Drive-By Truckers: « Welcome 2 Club XIII »

Après une double dose de colère d’inspiration politique sur les deux sorties de 2020 (The Unraveling et The New OK), les Drive-By Truckers ont présenté ce nouvel album comme un retour dans le passé pour créer une sorte d’album hommage à une salle où Patterson Hood et Mike Cooley ont commencé leur carrière avec Welcome 2 Club XIII

C’est la ligne de conduite de l’entreprise, mais contrairement à d’autres albums à thème réussis de DBT (Southern Rock Opera, The Dirty South), ce disque n’aborde le club qu’avec la chanson titre. Un titre plus approprié pour l’album serait basé sur une autre chanson, « Forged in Hell and Heaven Sent », car la religion, la douleur, la perte et la peur existentielle sont examinées avec plus d’attention que celle d’une vieille salle oubliée.

La chanson d’ouverture « Drivers » utilise une ambiance heavy metal/hard rock dans la veine de « The Boys from Alabama » pour mettre en chanson le chaos sans fin de la longue carrière du groupe sur la route, avec un excellent soutien vocal de Schaefer Llana, tandis que la chanson titre est une ode enjouée à la bière bon marché et à la cocaïne bon marché des clubs pourris. 

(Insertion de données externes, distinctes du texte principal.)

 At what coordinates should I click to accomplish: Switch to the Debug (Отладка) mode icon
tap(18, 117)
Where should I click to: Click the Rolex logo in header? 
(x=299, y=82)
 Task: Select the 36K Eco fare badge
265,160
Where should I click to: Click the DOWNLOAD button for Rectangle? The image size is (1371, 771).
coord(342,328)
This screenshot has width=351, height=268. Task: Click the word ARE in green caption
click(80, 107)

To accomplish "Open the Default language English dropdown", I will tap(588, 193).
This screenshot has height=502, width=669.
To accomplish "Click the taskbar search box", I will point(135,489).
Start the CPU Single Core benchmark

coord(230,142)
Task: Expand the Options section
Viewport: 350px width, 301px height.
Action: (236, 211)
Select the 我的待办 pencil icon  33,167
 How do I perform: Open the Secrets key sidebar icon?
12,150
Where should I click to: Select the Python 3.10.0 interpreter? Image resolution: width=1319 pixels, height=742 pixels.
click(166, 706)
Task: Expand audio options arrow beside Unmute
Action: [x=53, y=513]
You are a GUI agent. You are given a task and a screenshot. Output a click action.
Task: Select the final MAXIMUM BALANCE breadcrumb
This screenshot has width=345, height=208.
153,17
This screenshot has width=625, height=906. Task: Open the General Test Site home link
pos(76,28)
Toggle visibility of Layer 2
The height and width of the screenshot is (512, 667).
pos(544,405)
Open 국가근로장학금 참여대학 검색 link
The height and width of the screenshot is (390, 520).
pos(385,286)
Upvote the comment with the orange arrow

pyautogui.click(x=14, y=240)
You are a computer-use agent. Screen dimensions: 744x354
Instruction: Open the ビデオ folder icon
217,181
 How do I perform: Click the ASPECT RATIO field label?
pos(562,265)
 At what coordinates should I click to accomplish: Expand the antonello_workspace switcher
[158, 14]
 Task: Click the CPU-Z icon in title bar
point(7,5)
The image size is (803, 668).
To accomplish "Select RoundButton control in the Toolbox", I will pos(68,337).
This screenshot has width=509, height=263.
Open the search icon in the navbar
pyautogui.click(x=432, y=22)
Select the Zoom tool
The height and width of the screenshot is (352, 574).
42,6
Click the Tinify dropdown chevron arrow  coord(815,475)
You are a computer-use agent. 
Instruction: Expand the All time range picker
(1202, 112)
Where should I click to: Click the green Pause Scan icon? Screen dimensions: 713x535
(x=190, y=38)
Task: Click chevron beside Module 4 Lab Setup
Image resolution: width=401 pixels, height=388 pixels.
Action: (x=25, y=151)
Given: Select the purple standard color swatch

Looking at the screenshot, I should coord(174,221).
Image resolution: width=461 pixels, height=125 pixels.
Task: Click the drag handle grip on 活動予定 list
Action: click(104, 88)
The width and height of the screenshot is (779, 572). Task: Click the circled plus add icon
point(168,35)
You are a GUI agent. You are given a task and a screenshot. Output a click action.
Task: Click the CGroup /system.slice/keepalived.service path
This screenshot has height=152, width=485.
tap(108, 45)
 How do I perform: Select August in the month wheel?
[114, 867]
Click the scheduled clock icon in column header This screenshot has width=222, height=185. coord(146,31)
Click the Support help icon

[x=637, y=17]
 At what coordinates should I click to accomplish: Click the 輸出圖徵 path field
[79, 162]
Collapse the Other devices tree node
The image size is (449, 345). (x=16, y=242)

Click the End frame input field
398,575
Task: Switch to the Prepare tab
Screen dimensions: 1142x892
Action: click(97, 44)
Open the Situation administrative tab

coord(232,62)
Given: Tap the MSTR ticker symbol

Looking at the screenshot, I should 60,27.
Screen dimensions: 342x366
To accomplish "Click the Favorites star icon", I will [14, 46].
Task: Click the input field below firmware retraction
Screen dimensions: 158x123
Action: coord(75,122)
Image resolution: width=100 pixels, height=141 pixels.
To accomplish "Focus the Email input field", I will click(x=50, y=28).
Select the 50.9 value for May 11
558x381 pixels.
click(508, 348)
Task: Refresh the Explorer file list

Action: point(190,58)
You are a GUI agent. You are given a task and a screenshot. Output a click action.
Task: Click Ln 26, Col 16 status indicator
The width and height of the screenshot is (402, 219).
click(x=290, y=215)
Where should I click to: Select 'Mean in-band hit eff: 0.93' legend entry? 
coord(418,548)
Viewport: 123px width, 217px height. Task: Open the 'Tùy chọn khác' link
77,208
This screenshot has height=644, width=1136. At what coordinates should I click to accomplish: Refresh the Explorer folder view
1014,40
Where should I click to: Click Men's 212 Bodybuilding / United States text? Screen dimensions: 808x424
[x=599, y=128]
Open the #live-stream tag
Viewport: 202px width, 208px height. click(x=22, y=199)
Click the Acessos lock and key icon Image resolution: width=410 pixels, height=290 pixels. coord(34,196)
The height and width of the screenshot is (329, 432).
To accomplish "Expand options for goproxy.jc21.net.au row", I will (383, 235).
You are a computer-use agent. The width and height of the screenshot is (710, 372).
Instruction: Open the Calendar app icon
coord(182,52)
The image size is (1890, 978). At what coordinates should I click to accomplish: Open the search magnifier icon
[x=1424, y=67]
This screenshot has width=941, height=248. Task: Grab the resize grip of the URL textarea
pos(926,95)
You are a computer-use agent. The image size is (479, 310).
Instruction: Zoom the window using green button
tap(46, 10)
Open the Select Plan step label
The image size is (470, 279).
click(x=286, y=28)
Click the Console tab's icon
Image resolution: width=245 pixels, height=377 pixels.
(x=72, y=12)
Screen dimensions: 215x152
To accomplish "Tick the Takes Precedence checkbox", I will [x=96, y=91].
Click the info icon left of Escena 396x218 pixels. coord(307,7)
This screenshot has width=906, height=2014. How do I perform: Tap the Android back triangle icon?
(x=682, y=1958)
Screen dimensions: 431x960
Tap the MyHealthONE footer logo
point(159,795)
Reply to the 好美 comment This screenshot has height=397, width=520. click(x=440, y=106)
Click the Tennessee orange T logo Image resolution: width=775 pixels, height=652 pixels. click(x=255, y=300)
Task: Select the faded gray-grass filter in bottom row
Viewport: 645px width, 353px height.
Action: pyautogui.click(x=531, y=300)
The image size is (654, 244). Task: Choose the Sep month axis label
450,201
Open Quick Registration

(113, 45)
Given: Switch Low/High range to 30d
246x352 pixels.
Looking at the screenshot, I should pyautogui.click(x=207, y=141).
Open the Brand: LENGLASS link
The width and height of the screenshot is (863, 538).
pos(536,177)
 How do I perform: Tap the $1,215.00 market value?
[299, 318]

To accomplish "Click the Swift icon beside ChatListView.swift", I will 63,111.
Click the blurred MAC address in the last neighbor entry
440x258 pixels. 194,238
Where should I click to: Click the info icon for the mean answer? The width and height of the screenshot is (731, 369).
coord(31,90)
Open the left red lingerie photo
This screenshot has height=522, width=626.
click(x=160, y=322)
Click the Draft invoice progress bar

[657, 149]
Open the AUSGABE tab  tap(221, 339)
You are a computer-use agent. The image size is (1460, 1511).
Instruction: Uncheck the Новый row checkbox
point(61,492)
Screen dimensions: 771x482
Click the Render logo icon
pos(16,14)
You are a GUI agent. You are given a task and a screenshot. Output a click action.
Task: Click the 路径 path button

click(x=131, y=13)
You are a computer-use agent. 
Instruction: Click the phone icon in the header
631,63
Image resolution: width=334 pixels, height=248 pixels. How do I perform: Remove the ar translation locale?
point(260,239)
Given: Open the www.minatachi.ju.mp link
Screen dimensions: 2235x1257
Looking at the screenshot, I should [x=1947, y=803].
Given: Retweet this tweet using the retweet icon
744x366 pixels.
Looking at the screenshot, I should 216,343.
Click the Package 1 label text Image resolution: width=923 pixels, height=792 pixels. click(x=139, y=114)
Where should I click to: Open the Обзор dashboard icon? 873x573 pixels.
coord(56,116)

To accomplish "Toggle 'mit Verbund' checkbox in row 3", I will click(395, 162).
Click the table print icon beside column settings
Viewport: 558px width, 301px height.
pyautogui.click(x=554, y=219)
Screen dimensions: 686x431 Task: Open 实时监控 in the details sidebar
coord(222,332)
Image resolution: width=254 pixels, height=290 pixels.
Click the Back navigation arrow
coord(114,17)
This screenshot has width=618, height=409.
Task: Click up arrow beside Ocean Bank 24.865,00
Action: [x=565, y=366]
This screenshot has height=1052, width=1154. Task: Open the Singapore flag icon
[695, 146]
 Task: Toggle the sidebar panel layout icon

Les choses deviennent beaucoup plus lourdes sur le plan lyrique, avec une remise en question directe de la vie sur le deuxième effort de Hood pour faire face à son ami imaginaire « Billy Ringo in the Dark » et le précédemment mentionné « Forged in Hell and Heaven Sent » qui utilise des couches de guitares floues, des violons et de l’harmonica avec Margo Price aidant sur les chœurs. Wilder Days », qui clôt l’album, est un plaidoyer nostalgique, avec le retour de Llana qui ajoute une voix magnifique aux guitares slide, tout en se rappelant des sentiments d’invincibilité et en riant de l’absurdité de la vie à la surface. Ce sont des sujets profonds dans lesquels Hood n’a jamais peur de s’aventurer.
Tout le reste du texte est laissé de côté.